Per questo motivo, all’interno di Fratelli d’Italia sarebbe maturata la convinzione che la strategia seguita finora non basti più. Ignorare Vannacci o limitarne il peso politico non avrebbe prodotto gli effetti sperati. Al contrario, il generale continua ad attrarre consenso in un’area dell’elettorato che guarda sempre più con diffidenza ai partiti tradizionali del centrodestra.

Da qui nasce il cambio di linea. L’indicazione che, secondo il quotidiano, arriva dai vertici del partito è chiara: evitare di «bruciare i ponti» con Futuro Nazionale. Il messaggio politico consiste nel continuare a contestare alcune scelte parlamentari dei vannacciani, accusati di favorire indirettamente l’opposizione votando in modo difforme dalla maggioranza, ma allo stesso tempo lasciare aperta la porta a un possibile dialogo programmatico.

Non è un caso che Fratelli d’Italia, mentre prova a consolidare il proprio elettorato con campagne identitarie come quella sul tema degli alloggi e dello slogan «Prima gli italiani», abbia contemporaneamente abbassato i toni nei confronti dell’ex generale.
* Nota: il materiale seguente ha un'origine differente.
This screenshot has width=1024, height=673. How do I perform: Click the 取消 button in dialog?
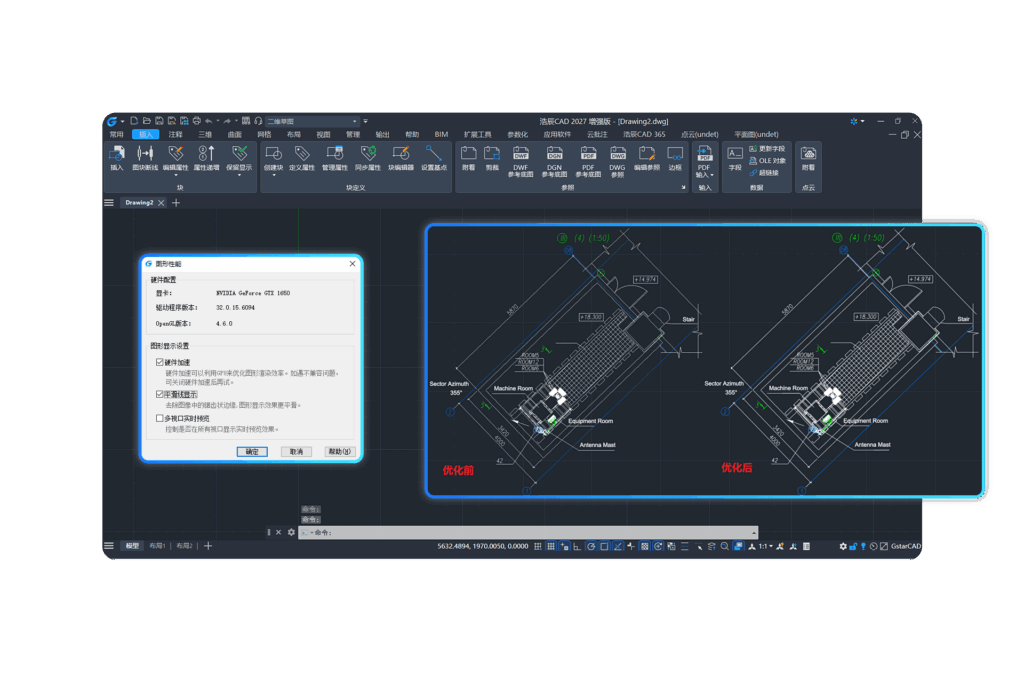point(296,452)
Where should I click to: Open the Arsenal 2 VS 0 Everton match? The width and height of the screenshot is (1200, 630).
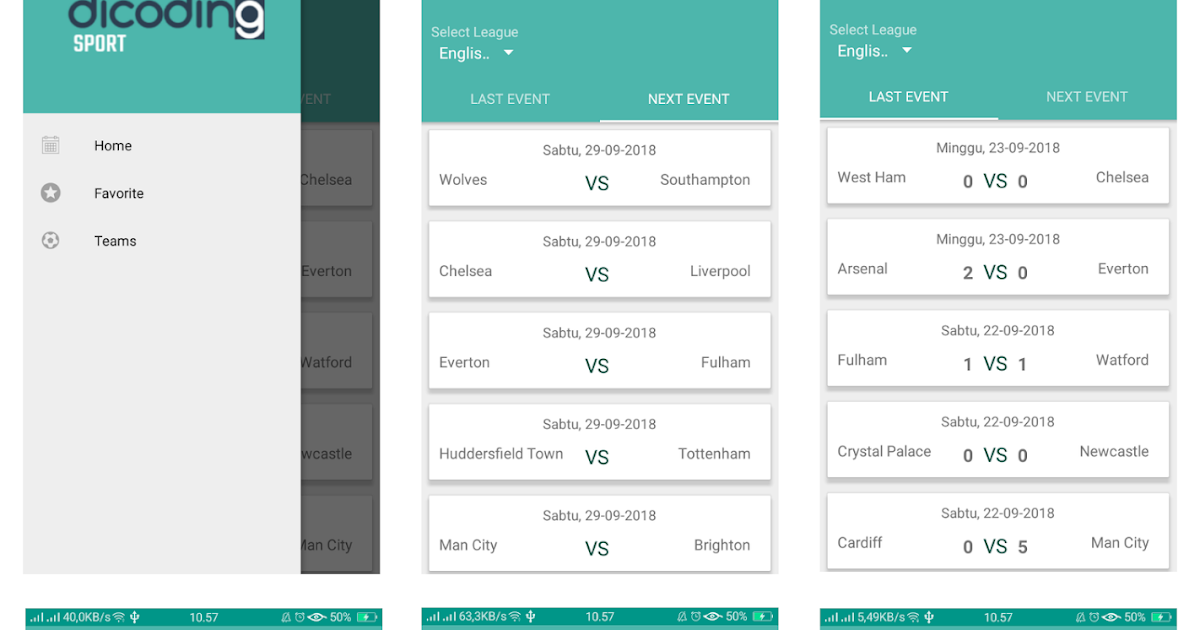point(998,257)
L’apertura di Bignami e il rischio di una frattura nella coalizione

Il primo segnale concreto è arrivato dal capogruppo alla Camera Galeazzo Bignami. Intervenendo a Sky Tg24, ha scelto parole molto diverse rispetto a quelle utilizzate nelle settimane precedenti: «C’è tempo per riflettere e confrontarsi sul programma, possiamo anche trovare un punto di prospettiva comune, anche se oggi è prematuro».

Una dichiarazione che, nelle chat dei dirigenti di Lega e Forza Italia, sarebbe stata interpretata come una vera apertura nei confronti del movimento guidato da Vannacci.
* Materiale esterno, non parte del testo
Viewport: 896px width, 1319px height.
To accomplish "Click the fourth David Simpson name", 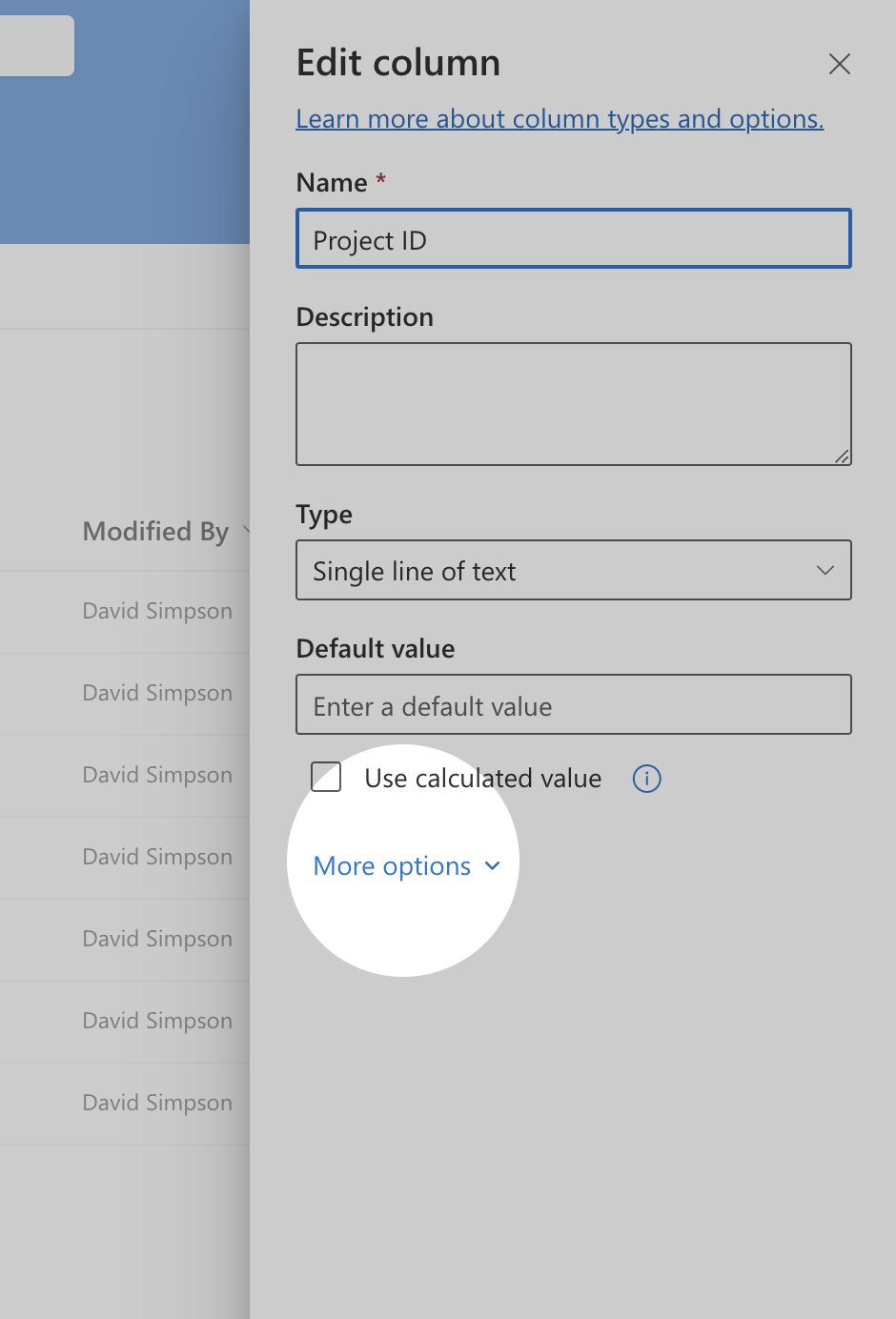I will (x=157, y=857).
Ed è proprio qui che nasce il dilemma politico di Giorgia Meloni. Da una parte, i numeri suggeriscono che ignorare il generale potrebbe significare regalargli altro consenso e rischiare di non avere una maggioranza sufficientemente ampia alle prossime elezioni. Dall’altra, un eventuale ingresso di Futuro Nazionale nella coalizione rischierebbe di provocare una crisi interna dagli effetti imprevedibili.
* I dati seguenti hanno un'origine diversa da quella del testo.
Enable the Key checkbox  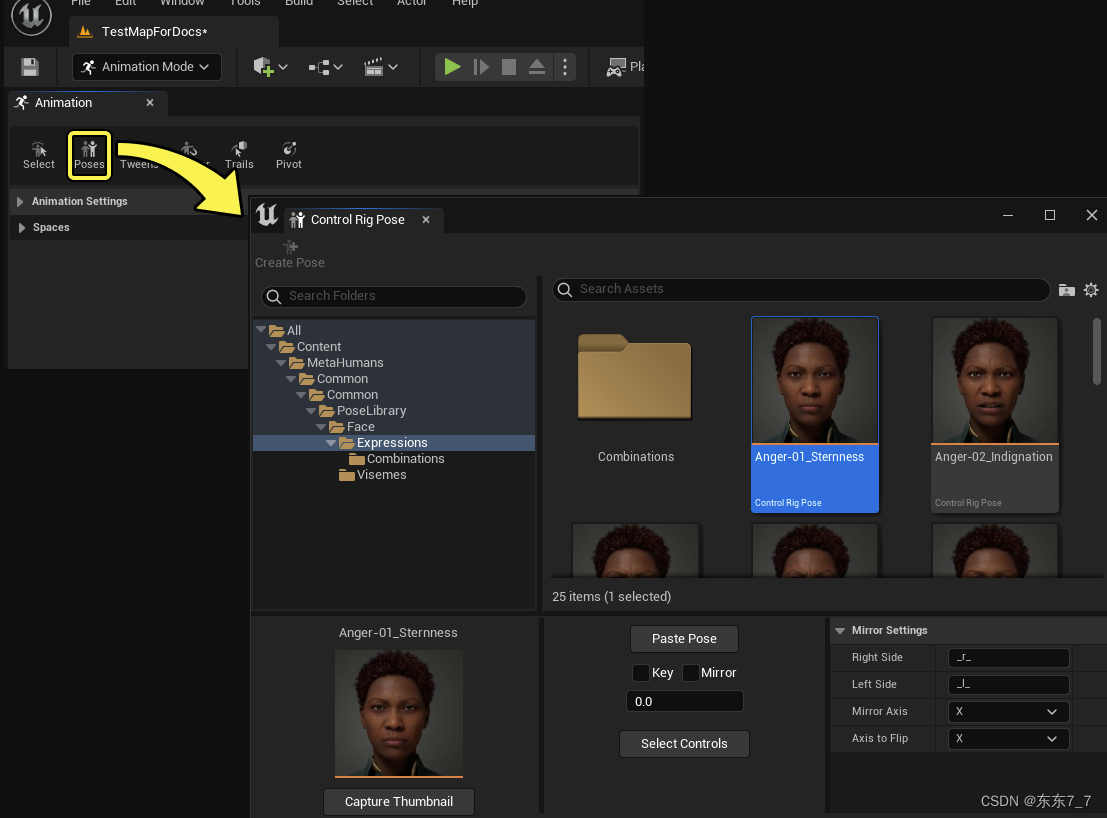(x=641, y=673)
La Lega vive già settimane di forte difficoltà e vede in Vannacci il principale concorrente nell’elettorato sovranista. Ancora più netta sarebbe la posizione di Forza Italia. Secondo quanto riferisce Repubblica, soprattutto Marina Berlusconi considererebbe incompatibile una convivenza politica con il generale. L’eventuale ingresso di Futuro Nazionale nella coalizione potrebbe quindi spingere gli azzurri verso l’uscita dall’alleanza.

Il nodo delle elezioni anticipate e la strategia di Vannacci

Nel frattempo, Roberto Vannacci osserva la situazione da una posizione di forza. Il generale non avrebbe alcun interesse immediato a entrare nella coalizione di governo. Al contrario, il clima di incertezza potrebbe consentirgli di continuare a raccogliere consensi sia tra gli elettori del centrodestra sia in una parte del voto antisistema.

Lo stesso Vannacci continua a mostrarsi sicuro della crescita del proprio movimento. Nelle ultime ore si è addirittura paragonato a Winston Churchill, sostenendo che i suoi sondaggi «sono la gente», una frase che conferma la volontà di costruire il consenso più sul rapporto diretto con gli elettori che sulle rilevazioni demoscopiche.

A complicare ulteriormente il quadro si aggiunge il confronto interno alla maggioranza sulla data delle prossime elezioni politiche. Giorgia Meloni spingerebbe per anticipare il voto all’aprile del 2027, riducendo la durata della legislatura. La Lega, invece, preferirebbe arrivare alla scadenza naturale dell’autunno dello stesso anno.

Prima Giancarlo Giorgetti ha ribadito la necessità di completare il percorso dell’autonomia differenziata prima di tornare alle urne. Poi Matteo Salvini ha confermato pubblicamente la preferenza per un voto a fine legislatura. Anche nel Carroccio, però, cresce la convinzione che attendere troppo potrebbe favorire ulteriormente l’ascesa di Futuro Nazionale.

È proprio questo il paradosso che oggi agita il centrodestra. Se Vannacci continuerà a crescere, Giorgia Meloni dovrà decidere se tentare un’intesa con il generale, correndo il rischio di perdere Forza Italia, oppure mantenerlo fuori dalla coalizione, accettando la possibilità che una parte decisiva dell’elettorato conservatore scelga un’altra strada. Una decisione che potrebbe determinare non soltanto gli equilibri della coalizione, ma anche l’esito delle prossime elezioni politiche.